Administration (ip) of 1, 10, or 20 microg corticosterone (alternate days for 30 days) to adult male Mabuya carinata did not affect the seasonal recrudescence of spermatogenesis whereas administration of 40 microg corticosterone did result in inhibition of spermatogenesis. Further, administration of FSH (10 IU/lizard/alternate day for 30 days) during the quiescent phase of the testicular cycle stimulated spermatogenetic and steroidogenic activity of the testis as shown by significant increases in the mean number of spermatogonia, spermatocytes, and spermatids and serum levels of testosterone. In addition there were abundant spermatozoa in the lumen of the tubules in FSH-treated lizards. Administration of 10 IU FSH + 40 microg corticosterone (per lizard on alternate days for 30 days) increased the mean number of primary and secondary spermatocytes whereas the mean number of spermatids did not show significant variation compared with that of controls. Further, the mean numbers of spermatocytes and spermatids and serum levels of testosterone were significantly less when compared to those of FSH alone treated lizards. In addition, FSH-induced development of epididymis was also inhibited by corticosterone treatment. The results indicate that corticosterone inhibits FSH-induced testicular recrudescence, possibly by suppressing testosterone secretion in M. carinata.

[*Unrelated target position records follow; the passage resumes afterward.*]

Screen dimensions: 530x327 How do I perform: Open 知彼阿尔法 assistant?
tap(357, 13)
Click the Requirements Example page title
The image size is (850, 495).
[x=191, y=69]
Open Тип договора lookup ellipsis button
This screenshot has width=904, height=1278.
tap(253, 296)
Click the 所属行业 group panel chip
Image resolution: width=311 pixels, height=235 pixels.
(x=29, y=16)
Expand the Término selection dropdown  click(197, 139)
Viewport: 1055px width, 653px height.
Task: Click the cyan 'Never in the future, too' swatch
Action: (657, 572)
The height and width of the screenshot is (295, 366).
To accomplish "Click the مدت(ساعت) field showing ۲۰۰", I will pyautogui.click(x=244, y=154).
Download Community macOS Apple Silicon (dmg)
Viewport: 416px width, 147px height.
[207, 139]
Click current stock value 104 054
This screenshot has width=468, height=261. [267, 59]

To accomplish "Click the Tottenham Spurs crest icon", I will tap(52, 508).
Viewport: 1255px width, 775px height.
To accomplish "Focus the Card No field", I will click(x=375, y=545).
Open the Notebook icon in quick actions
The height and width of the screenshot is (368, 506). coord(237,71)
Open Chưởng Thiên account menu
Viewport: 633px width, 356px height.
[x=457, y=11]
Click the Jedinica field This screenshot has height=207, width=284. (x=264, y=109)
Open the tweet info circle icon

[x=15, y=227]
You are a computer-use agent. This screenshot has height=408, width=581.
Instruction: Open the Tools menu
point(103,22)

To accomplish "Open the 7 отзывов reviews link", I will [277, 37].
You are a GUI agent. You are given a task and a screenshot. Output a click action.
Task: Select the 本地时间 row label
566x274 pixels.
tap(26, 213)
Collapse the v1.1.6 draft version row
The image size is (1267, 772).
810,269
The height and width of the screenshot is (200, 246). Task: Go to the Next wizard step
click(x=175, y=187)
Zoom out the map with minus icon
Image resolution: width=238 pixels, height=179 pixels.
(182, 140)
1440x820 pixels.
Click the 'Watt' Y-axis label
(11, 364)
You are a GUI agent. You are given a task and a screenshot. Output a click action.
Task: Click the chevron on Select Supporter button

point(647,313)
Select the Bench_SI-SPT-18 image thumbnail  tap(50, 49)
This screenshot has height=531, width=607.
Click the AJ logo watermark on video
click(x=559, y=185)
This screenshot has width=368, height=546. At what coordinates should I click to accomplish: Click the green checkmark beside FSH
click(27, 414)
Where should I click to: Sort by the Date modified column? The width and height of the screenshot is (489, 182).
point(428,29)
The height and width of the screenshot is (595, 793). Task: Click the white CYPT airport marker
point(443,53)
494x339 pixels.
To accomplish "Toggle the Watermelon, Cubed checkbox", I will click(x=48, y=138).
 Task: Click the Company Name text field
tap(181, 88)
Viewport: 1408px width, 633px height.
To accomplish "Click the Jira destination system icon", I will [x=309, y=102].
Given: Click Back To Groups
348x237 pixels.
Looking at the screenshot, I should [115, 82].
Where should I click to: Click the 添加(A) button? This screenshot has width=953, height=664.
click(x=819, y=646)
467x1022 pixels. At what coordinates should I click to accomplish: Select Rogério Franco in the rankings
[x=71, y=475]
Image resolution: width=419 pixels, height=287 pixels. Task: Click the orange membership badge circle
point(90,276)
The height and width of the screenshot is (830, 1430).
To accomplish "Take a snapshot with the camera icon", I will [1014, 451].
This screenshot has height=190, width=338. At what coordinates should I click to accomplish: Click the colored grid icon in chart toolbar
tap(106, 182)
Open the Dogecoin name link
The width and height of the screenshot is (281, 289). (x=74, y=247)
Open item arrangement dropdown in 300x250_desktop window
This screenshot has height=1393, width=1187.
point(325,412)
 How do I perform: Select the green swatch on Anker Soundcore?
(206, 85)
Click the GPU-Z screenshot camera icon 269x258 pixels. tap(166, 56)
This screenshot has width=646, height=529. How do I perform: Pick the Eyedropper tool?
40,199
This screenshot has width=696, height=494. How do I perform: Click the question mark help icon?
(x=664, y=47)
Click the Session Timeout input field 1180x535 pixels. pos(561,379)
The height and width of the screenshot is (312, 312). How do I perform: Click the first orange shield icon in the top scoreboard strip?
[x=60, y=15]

Influence of corticosterone on FSH-induced ovarian recrudescence in the lizard Mabuya carinata.

Administration of bovine FSH (10 IU/lizard/alternate day for 30 days) in the postbreeding quiescent phase of the ovarian cycle caused a significant increase in the mean number of oogonia and oocytes, the relative weight of the oviduct, and the liver and serum estradiol levels compared to those of controls. In addition, the FSH-treated lizards showed a vitellogenic growth of follicles and development through to preovulatory follicles. However, the administration of corticosterone simultaneously with FSH (10 IU FSH + 40 microgram corticosterone/lizard/alternate day for 30 days) did not result in these changes and the ovaries resembled those of controls. The results indicate the absence of ovarian refractoriness to gonadotropic stimulation during the quiescent phase of the reproductive cycle and inhibition of FSH-induced ovarian recrudescence by corticosterone. It is suggested that corticosterone treatment reduces FSH-induced steroidogenic activity of the ovary, leads to impairment in vitellogenin secretion by the liver, and results as well in the failure of vitellogenic follicular growth in Mabuya carinata.